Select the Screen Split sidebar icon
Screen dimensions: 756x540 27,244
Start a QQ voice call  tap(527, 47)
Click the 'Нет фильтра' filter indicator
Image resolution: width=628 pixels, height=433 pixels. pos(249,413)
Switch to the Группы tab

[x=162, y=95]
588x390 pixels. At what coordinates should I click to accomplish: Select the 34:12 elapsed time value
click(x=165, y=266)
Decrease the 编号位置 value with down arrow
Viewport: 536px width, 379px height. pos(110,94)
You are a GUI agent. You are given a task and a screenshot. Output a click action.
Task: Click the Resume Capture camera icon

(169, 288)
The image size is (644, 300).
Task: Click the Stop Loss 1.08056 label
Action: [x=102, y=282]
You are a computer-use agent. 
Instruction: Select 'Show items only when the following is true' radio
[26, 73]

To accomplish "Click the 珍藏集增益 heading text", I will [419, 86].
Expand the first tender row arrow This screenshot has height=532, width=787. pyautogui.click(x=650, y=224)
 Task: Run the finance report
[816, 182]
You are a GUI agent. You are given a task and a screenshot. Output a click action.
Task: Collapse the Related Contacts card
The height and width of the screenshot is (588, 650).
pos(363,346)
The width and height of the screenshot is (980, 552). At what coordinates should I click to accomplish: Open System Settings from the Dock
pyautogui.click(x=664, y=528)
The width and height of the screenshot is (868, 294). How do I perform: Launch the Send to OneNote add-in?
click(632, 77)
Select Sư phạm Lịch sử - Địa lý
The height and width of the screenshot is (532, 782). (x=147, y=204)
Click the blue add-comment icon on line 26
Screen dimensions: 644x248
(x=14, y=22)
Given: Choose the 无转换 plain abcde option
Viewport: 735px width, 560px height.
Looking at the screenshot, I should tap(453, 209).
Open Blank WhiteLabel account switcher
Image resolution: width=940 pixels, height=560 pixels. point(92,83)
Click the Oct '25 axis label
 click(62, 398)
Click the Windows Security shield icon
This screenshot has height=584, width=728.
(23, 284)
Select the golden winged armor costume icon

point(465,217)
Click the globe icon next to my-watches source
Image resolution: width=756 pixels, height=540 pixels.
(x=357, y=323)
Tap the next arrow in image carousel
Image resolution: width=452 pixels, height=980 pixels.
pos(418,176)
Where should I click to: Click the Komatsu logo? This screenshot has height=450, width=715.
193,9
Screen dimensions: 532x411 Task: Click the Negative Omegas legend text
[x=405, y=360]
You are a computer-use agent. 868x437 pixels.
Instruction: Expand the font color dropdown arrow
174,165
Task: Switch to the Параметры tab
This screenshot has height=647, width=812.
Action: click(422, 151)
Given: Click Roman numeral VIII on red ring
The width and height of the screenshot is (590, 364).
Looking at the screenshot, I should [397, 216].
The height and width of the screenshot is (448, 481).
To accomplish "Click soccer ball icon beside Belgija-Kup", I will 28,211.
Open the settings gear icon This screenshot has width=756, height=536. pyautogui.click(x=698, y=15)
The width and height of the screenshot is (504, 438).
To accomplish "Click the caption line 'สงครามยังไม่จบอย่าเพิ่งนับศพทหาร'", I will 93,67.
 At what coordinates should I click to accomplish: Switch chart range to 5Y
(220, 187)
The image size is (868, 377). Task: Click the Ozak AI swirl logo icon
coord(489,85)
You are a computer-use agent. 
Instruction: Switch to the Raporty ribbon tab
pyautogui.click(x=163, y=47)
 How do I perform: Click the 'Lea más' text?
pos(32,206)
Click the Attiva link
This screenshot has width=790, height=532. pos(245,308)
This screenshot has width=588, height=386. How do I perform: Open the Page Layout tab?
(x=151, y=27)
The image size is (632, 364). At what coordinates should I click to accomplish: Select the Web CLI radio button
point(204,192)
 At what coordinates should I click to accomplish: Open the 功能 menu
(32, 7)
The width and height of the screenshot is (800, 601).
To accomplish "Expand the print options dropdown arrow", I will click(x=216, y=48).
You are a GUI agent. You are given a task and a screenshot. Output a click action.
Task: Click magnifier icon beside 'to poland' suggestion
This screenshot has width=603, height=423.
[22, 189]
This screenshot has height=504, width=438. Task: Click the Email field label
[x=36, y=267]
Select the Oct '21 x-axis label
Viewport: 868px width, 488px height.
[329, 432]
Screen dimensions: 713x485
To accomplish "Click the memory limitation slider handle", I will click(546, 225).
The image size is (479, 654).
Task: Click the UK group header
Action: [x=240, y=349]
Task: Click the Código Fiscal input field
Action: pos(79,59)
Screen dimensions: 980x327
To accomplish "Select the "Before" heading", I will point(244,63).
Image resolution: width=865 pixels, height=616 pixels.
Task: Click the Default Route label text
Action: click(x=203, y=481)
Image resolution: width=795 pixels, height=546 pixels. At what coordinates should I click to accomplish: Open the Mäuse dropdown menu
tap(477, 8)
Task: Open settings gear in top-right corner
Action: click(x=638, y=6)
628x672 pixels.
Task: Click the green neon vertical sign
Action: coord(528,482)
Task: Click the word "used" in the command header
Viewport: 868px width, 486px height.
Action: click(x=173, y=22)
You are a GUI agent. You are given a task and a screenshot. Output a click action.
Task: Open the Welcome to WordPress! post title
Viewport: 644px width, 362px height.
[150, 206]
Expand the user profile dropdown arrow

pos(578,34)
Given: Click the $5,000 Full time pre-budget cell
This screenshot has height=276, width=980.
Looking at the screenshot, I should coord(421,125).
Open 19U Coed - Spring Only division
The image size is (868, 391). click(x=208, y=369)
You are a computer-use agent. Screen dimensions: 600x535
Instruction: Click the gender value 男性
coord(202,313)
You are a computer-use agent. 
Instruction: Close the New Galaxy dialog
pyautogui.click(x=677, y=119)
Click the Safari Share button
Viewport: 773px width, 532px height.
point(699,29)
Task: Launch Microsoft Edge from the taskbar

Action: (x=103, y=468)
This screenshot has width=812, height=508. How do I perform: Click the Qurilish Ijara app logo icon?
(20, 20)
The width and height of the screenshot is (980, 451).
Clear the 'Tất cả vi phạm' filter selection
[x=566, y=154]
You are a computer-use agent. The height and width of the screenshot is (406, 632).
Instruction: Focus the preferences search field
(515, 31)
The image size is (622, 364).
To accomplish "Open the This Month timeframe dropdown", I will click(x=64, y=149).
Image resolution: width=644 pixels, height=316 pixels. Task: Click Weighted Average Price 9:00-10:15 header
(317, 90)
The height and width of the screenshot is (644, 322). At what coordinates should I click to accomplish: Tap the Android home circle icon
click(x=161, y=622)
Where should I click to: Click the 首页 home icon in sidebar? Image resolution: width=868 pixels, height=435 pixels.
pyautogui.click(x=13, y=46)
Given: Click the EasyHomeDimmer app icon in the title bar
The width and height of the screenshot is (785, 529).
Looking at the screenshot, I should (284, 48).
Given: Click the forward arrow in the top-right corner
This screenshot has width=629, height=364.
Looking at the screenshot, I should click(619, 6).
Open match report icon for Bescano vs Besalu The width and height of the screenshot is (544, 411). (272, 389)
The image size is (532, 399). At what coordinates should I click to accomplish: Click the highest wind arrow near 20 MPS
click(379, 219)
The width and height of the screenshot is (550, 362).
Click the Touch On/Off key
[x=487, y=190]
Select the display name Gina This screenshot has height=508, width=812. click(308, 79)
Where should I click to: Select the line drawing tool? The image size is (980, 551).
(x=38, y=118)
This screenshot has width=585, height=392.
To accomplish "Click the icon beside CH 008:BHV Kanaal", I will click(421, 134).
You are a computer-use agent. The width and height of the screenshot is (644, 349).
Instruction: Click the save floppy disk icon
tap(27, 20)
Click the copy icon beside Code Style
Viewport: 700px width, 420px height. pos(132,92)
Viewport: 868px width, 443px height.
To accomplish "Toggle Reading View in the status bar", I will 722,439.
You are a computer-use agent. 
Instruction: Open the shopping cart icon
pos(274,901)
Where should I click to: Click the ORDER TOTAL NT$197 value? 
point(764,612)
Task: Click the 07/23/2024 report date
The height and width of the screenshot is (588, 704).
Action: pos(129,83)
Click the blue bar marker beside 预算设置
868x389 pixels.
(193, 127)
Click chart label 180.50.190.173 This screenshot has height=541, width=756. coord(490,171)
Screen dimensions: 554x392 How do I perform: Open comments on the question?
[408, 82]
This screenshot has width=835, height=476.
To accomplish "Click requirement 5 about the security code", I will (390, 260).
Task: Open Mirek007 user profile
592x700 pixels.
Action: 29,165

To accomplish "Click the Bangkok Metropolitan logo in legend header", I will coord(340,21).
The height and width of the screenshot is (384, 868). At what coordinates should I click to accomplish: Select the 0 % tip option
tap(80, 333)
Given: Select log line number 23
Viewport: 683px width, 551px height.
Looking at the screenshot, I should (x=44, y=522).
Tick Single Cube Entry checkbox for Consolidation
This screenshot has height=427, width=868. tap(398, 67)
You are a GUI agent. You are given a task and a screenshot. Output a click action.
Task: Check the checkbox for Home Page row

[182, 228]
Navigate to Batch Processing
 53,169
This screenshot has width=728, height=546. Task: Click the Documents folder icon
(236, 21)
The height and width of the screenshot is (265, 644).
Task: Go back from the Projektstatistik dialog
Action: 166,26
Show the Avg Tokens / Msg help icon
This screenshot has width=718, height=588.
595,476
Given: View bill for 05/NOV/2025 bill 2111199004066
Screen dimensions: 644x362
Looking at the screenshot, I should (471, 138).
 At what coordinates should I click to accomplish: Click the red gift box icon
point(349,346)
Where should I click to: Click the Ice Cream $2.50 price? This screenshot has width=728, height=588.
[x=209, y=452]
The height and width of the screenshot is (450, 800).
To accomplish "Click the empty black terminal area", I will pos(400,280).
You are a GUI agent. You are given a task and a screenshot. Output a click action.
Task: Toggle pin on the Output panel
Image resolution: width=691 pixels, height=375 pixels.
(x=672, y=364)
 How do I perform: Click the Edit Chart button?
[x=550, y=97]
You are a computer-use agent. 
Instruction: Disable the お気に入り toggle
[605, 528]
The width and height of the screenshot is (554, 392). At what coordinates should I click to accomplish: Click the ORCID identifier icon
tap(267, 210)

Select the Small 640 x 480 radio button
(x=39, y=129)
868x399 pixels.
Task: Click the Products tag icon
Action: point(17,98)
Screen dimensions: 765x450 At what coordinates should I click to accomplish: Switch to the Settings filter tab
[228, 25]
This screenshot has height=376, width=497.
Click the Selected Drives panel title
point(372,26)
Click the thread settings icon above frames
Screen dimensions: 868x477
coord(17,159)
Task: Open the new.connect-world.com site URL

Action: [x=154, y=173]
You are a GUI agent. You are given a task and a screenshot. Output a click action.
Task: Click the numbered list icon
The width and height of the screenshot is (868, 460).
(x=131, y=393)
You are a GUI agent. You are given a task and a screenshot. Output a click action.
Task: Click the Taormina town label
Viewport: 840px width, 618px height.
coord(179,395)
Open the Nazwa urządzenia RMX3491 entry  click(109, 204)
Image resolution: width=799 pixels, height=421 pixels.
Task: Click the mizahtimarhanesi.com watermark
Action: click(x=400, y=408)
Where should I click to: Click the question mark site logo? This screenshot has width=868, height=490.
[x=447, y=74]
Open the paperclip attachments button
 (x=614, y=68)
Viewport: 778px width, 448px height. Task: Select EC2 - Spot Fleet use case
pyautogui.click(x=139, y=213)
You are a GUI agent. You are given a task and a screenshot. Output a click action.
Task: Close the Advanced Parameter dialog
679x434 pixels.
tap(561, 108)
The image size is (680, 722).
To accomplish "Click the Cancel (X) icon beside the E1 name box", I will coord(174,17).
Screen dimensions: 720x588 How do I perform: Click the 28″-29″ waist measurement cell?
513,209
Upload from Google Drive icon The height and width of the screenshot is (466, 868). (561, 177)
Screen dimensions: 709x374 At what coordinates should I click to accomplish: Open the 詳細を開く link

What the task requires ▸ Read through the listing and copy each line in which the word "name" occurs.

Finished task ▸
Select the display name Gina This screenshot has height=508, width=812. click(308, 79)
To accomplish "Click the Cancel (X) icon beside the E1 name box", I will coord(174,17).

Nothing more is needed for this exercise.